TOKIO (DJZ) – Die Tokyo Metropolitan Polizei hat  einen Antiquare im Bezirk Chiyoda verhaftet. Ihm wird vorgeworfen Kinderpornografie zu  besitzen, laut TV Asahi vom 20. Februar 2018.

Die Polizei beschuldigt den 43-jährigen Takeo Y. (voller Name wird in den japanischen Medien genannt) und zwei weitere Mitarbeiter der Shonando-Buchhandlung im Bezirk Kanda-Jimbocho, eine Fotokollektion mit Kinderpornografie zu verkaufen. Die Beamten beschlagnahmten auch etwa 220 Bücher mit explizitem Material, einschließlich nackter Mädchen im Alter von vier und fünf Jahren.

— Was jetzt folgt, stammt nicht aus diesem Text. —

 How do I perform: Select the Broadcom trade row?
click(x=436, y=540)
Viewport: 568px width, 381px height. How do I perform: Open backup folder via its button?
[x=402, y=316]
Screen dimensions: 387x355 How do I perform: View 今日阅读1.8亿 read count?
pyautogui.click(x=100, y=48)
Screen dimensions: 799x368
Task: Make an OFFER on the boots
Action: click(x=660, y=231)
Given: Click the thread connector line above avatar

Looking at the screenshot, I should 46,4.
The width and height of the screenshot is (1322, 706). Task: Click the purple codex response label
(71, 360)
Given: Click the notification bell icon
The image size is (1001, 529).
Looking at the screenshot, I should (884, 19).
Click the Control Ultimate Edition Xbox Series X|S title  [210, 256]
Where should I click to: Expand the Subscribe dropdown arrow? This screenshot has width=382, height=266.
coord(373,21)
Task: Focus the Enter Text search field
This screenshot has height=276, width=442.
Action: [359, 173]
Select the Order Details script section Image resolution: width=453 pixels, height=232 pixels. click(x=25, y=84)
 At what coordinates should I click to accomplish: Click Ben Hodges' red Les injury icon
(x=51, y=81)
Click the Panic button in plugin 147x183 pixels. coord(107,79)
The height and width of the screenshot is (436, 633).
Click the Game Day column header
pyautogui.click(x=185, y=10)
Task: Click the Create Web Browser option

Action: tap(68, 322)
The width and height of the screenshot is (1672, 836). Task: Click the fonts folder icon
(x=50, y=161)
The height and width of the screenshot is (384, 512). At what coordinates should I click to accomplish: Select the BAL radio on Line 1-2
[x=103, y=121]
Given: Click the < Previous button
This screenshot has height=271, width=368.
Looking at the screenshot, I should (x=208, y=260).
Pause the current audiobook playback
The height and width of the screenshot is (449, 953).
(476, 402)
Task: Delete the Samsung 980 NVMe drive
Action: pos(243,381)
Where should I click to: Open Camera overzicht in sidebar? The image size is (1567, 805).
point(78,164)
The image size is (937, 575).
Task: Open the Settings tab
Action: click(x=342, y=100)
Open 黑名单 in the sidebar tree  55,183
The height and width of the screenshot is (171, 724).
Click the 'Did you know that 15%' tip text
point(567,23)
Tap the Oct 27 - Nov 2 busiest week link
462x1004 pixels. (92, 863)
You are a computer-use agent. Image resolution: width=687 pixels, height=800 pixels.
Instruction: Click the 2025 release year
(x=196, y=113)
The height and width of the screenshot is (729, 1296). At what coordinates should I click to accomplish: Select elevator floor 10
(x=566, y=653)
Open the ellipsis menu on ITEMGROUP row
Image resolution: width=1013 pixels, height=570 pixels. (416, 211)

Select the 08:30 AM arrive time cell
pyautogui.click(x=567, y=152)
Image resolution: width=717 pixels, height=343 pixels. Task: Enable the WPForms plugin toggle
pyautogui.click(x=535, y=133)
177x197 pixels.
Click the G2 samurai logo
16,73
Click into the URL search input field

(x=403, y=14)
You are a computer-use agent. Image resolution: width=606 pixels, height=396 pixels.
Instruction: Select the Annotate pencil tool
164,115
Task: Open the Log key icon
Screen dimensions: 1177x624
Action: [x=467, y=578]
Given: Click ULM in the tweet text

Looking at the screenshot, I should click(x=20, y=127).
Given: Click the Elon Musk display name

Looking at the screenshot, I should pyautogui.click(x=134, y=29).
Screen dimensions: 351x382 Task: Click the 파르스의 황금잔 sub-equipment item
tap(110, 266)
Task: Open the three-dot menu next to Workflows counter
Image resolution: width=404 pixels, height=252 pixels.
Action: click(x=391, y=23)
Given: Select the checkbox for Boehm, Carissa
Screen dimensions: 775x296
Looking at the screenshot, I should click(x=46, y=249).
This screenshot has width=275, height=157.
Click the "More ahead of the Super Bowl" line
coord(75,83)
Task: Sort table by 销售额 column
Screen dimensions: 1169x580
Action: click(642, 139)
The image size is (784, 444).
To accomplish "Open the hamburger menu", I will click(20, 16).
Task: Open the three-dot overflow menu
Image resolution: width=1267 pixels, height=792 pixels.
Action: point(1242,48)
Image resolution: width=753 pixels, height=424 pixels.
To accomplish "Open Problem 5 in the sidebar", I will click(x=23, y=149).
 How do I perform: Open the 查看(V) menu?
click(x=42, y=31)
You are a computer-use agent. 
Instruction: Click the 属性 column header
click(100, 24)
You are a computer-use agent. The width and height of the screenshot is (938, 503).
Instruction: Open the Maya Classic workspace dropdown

Nach Angaben der Polizei verkauften Kunden Fotosammlungen an den Laden, der sie für Preise ab 7.000 Yen weiterverkaufte. Eines der Bücher wurde mit 290.000 Yen bewertet.

Herr Y. und ein anderer Verdächtiger geben die Anschuldigungen zu, während der dritte Verdächtige die Anklagepunkte bestreitet, teilte die Polizei mit. „Ich wusste nicht, dass ich es mit Büchern zu tun habe die Kinderpornografie darstellen, wurde der dritte Verdächtige zitiert, so Nippon News Network (20. Februar).

Im Jahr 2015 machte eine Überarbeitung des Gesetzes gegen Kinderpornografie den Besitz von explizitem Material mit Minderjährigen illegal. Zuvor war nur die Produktion und der Verkauf solcher Inhalte gegen das Gesetz.